- **TRY IT**
Filter the entries for lines with the word "screenshot".

- **MATERIAL FOR THIS TASK**
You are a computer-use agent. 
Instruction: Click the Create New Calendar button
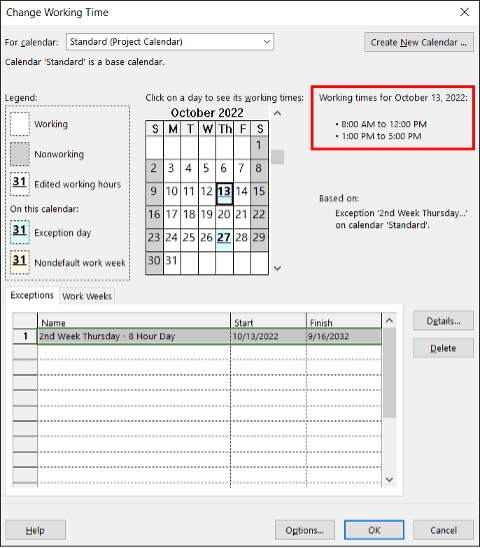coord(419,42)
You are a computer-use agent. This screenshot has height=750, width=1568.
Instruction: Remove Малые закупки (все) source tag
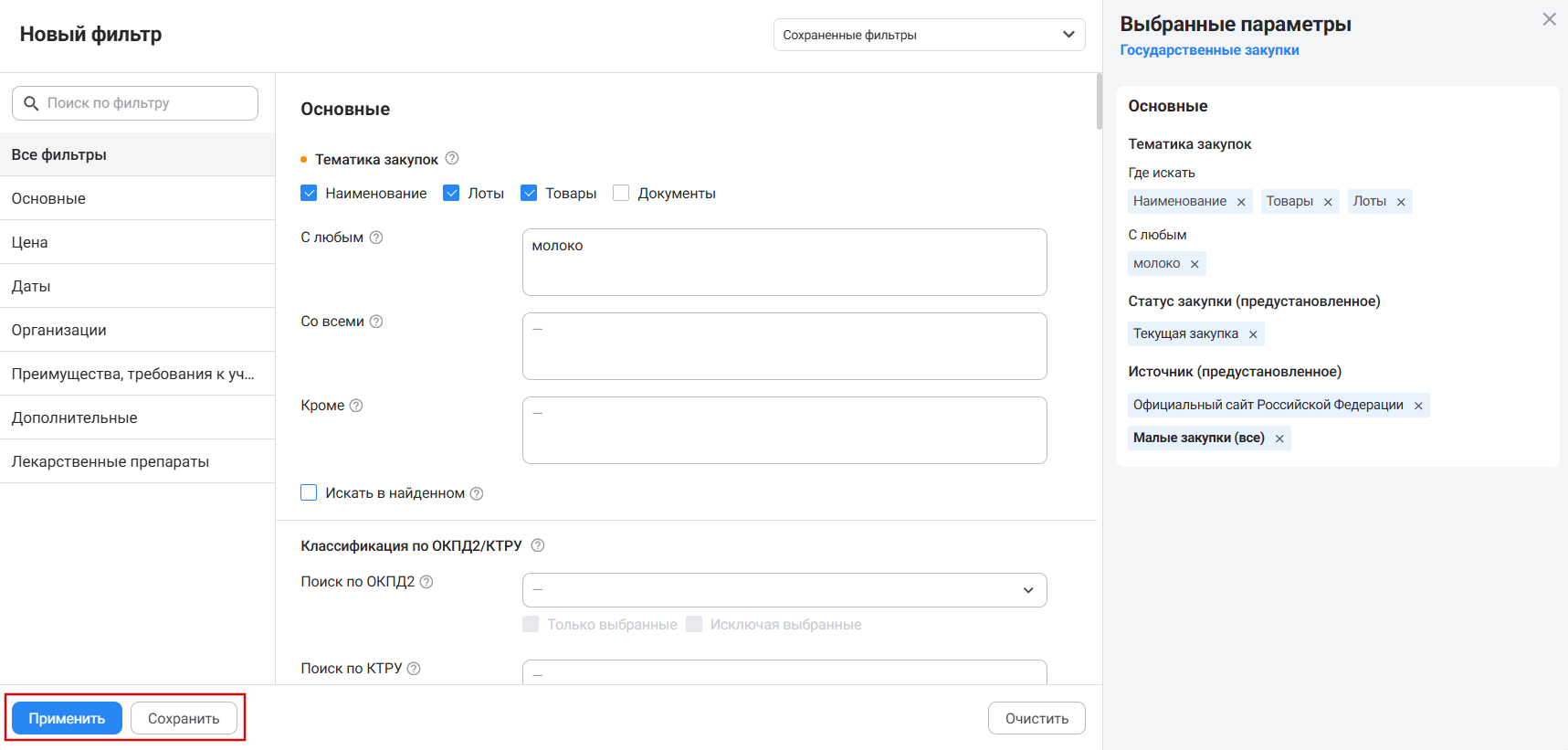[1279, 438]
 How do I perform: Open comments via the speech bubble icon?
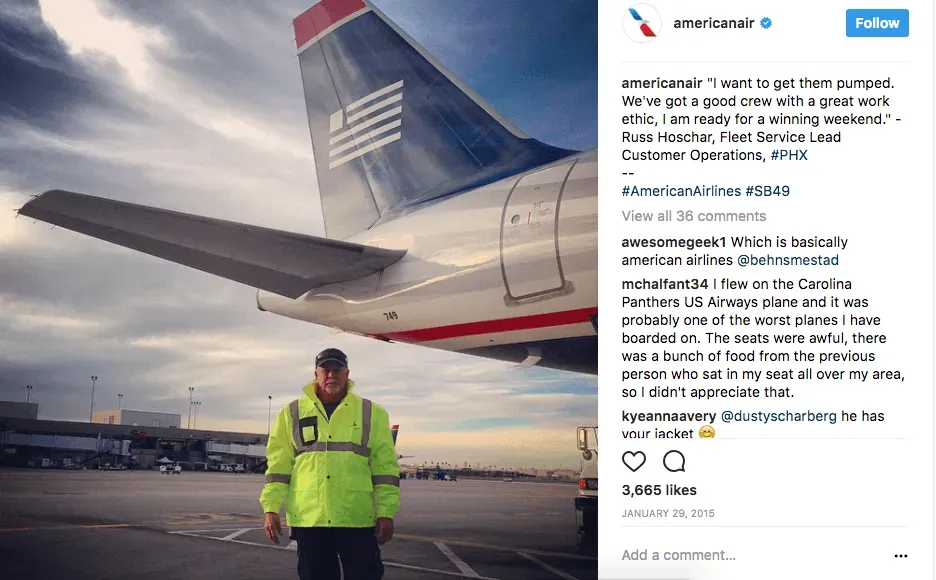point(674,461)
---
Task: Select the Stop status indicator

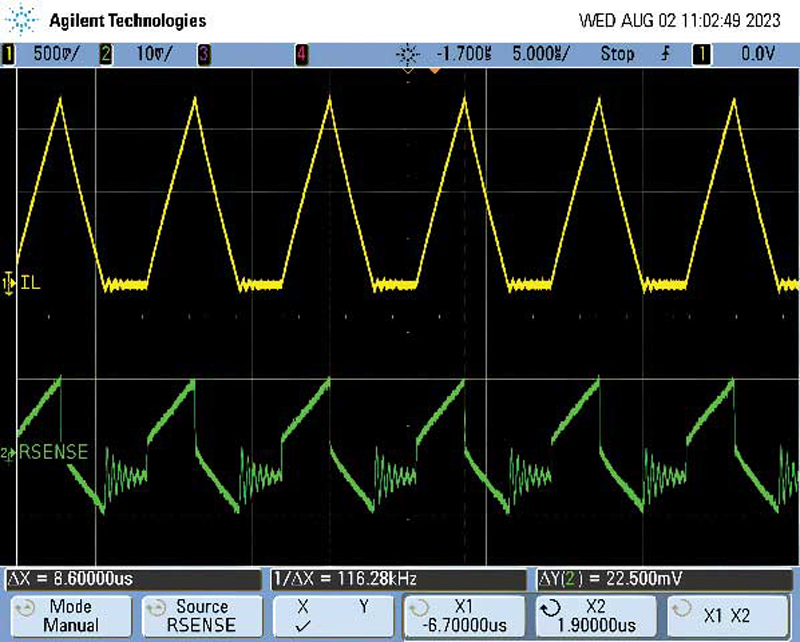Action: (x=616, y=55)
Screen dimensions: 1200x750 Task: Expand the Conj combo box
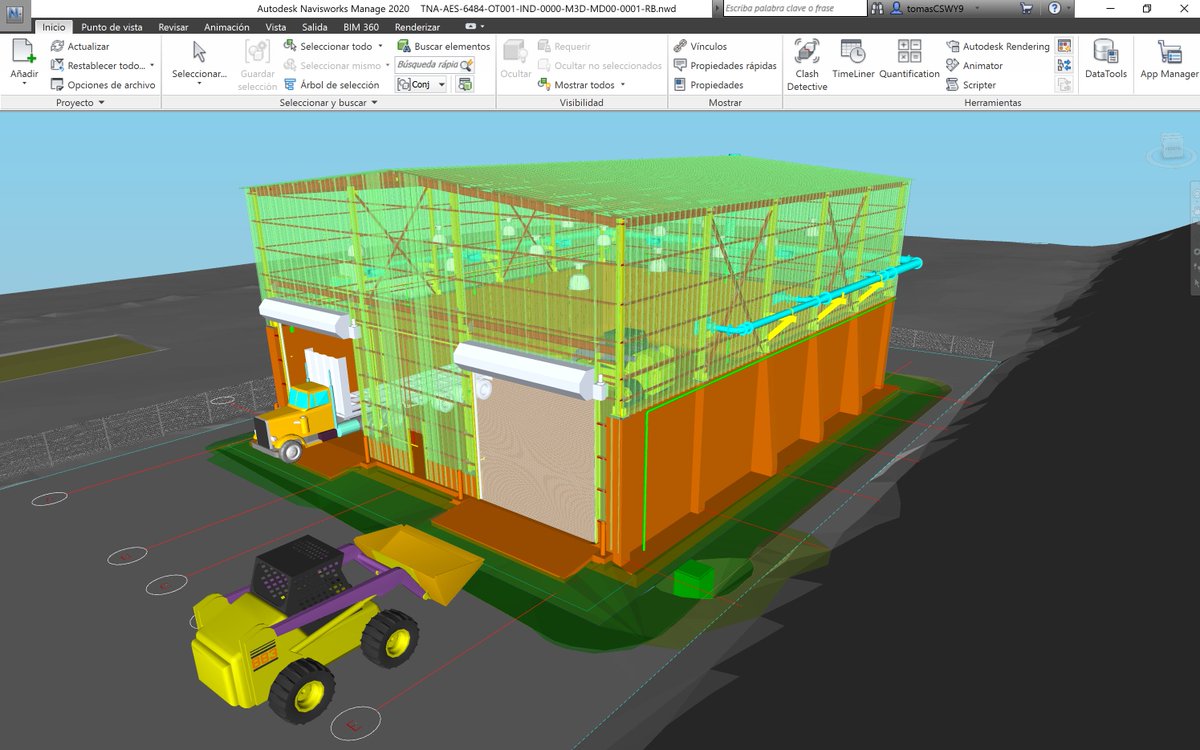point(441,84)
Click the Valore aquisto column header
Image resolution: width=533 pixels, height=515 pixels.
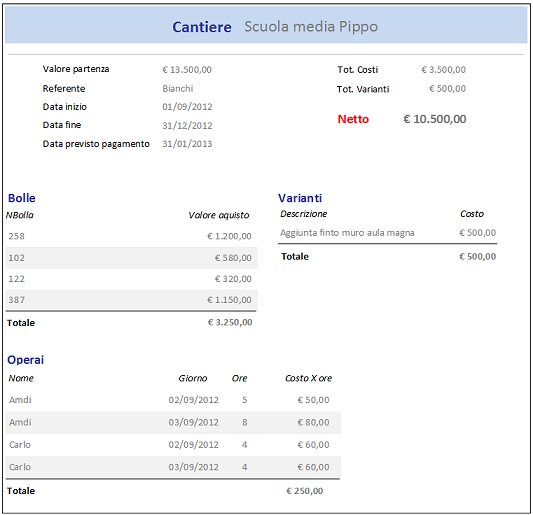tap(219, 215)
...
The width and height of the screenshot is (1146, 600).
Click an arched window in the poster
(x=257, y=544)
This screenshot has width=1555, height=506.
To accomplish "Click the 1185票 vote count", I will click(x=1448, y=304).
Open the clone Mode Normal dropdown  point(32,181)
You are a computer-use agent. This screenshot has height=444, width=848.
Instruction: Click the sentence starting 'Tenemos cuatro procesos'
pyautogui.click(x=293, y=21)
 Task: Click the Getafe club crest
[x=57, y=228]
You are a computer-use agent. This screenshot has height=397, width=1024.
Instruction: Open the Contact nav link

- **ANSWER FOR THIS EXERCISE**
You are a computer-use agent. This screenshot has height=750, width=1568.
The width and height of the screenshot is (1146, 600).
This screenshot has width=1555, height=506.
You are a computer-use agent. This screenshot has height=444, width=848.
You are a computer-use agent. This screenshot has height=397, width=1024.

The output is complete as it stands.